3. Jeopolitik riskler
Rusya ile Ukrayna arasındaki savaşın çıkmaza girmesi, Orta Doğu'da artan gerilimler ve BRICS*'in* beş yeni üyeyi kapsayacak şekilde genişlemesi** ile birlikte köklü zorlukların etkisiyle köklü değişimin hız kazandığı açıktır. Batı modellerine ve dünya düzenine. Bu çalkantılı jeopolitik ortamda, bu seçimlerden bazılarının son turu özel bir önem kazanacak.
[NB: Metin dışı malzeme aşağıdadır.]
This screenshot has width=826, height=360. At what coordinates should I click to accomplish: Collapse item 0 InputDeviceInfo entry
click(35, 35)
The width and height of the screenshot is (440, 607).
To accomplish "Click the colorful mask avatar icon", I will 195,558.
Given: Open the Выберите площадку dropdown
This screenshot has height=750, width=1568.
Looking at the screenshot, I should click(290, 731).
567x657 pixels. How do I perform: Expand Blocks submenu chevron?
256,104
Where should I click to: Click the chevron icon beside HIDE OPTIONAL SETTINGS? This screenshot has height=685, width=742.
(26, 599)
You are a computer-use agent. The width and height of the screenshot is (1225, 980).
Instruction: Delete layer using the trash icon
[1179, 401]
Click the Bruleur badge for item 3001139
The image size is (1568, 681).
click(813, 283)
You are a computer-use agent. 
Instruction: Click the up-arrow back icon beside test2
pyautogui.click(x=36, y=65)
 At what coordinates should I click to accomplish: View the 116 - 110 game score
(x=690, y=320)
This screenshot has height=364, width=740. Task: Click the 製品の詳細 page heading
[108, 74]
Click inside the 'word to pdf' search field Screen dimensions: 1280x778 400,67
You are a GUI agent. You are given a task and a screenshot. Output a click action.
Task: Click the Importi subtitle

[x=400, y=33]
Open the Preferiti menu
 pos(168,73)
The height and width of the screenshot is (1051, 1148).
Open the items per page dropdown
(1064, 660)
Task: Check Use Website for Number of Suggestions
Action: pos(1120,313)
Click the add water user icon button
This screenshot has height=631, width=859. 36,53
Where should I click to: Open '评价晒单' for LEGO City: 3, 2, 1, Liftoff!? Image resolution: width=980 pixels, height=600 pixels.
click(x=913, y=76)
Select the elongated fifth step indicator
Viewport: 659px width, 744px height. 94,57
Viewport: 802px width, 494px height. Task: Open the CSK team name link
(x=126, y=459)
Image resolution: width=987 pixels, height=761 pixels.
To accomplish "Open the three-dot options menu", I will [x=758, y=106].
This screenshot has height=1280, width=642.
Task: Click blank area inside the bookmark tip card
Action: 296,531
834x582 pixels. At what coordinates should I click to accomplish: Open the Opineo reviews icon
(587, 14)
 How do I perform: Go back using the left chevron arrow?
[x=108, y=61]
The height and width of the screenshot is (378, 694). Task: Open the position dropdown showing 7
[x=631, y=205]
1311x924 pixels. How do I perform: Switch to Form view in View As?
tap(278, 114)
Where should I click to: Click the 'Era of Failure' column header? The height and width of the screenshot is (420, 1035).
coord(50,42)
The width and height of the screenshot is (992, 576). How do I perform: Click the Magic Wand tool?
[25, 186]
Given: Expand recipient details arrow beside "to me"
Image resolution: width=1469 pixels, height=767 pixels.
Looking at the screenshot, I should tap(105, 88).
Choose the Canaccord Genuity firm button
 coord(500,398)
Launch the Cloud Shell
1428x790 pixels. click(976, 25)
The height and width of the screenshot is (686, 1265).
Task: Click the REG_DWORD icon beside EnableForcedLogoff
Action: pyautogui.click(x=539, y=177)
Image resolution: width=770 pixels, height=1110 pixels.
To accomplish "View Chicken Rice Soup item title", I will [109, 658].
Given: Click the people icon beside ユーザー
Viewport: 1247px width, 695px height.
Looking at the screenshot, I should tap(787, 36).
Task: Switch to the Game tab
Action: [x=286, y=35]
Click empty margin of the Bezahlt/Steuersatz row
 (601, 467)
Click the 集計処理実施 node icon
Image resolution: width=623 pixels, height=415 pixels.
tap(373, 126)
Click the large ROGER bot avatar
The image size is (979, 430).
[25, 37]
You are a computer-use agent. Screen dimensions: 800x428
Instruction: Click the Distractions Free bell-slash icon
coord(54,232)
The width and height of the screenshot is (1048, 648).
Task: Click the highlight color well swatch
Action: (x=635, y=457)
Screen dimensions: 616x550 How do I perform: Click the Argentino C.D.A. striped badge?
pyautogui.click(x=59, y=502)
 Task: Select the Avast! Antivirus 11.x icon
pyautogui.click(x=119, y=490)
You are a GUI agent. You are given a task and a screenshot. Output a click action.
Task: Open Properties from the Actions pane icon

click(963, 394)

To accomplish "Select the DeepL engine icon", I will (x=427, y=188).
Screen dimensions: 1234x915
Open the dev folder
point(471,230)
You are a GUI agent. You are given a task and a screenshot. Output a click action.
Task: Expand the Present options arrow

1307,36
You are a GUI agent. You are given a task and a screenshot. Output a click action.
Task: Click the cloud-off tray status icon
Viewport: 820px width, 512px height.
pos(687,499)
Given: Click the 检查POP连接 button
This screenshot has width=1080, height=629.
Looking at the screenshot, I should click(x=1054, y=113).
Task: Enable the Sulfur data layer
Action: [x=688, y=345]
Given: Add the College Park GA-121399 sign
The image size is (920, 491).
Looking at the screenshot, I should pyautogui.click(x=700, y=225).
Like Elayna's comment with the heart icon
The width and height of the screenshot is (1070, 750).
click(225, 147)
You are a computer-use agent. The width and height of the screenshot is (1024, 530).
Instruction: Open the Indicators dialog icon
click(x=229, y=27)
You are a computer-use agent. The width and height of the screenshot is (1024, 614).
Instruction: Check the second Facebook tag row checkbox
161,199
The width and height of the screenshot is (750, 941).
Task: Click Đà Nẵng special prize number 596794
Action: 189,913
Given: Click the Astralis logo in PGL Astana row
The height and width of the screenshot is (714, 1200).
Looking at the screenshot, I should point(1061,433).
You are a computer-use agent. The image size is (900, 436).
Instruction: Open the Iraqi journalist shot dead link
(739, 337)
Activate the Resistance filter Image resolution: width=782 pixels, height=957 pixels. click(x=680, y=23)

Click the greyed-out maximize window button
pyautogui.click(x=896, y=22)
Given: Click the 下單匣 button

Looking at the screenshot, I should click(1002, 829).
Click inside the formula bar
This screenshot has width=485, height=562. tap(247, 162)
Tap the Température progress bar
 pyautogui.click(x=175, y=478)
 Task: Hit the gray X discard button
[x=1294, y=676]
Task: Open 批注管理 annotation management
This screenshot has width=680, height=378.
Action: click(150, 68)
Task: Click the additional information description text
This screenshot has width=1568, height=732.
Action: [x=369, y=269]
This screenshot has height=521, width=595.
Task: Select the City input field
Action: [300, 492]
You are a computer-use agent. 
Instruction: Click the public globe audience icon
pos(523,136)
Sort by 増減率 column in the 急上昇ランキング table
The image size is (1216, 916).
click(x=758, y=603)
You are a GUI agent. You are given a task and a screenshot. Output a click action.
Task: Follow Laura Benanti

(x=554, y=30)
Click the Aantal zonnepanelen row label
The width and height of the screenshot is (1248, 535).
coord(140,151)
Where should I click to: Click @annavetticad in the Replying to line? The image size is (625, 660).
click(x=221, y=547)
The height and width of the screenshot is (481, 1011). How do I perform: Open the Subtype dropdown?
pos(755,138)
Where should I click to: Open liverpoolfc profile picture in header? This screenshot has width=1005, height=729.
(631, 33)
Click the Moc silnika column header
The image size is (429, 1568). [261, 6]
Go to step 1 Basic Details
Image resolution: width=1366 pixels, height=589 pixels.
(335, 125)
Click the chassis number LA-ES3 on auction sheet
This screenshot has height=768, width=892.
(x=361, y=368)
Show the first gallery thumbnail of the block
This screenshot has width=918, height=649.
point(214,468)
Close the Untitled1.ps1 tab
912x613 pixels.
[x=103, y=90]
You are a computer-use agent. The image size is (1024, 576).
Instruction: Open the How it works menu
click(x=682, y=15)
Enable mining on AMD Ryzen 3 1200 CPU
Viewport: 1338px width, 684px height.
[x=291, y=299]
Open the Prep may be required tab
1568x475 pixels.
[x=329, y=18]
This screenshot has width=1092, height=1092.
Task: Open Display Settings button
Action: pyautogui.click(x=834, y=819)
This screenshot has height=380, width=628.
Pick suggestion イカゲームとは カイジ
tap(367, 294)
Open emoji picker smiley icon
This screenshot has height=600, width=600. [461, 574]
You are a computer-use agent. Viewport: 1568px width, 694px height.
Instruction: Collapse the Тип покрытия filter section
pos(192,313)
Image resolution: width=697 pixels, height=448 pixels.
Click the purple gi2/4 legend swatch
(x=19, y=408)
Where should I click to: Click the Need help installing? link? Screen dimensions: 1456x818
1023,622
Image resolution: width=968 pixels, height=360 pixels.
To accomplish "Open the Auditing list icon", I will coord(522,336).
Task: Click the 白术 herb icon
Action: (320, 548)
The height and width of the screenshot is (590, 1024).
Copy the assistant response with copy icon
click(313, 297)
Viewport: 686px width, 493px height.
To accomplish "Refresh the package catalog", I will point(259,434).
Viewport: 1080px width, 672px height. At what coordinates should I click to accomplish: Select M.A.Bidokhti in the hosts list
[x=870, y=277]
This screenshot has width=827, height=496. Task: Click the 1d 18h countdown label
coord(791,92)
DPP'nin Tayvan'daki son zaferi, yalnızca adada yaşayan 24 milyon insanı ve Formosa Boğazı'nın iki yakası arasındaki ilişkileri etkilemekle kalmıyor, aynı zamanda küresel jeopolitik dinamiği de bütünüyle etkiliyor. Öte yandan, gezegenin en kalabalık ülkelerinden ikisi olan Meksika ve Hindistan'daki seçimlerdeki en önemli konulardan biri, dünya sahnesinde nasıl bir pozisyon alacakları olacak.
Ayrıca Avrupa'da çatışmalar devam ederken Ukrayna ve Rusya'da da sandık başına gidilmesi planlanıyor, ancak ilkinde seçimler tehlikede gibi görünüyor. Putin'in Rusya'da yeniden seçileceğine dair hiçbir şüphe olmasa da seçmen katılımı bize savaşa yönelik halk desteğinin bir göstergesi olabilir. Özetle, dolu dolu 2024 seçim takvimi şüphesiz önümüzdeki yıllarda dünya düzenini şekillendirecek.
2024 için önemli noktalar
*BRICS: Brezilya, Rusya, Hindistan, Çin ve Güney Afrika.
**Suudi Arabistan, Mısır, Birleşik Arap Emirlikleri, Etiyopya ve İran.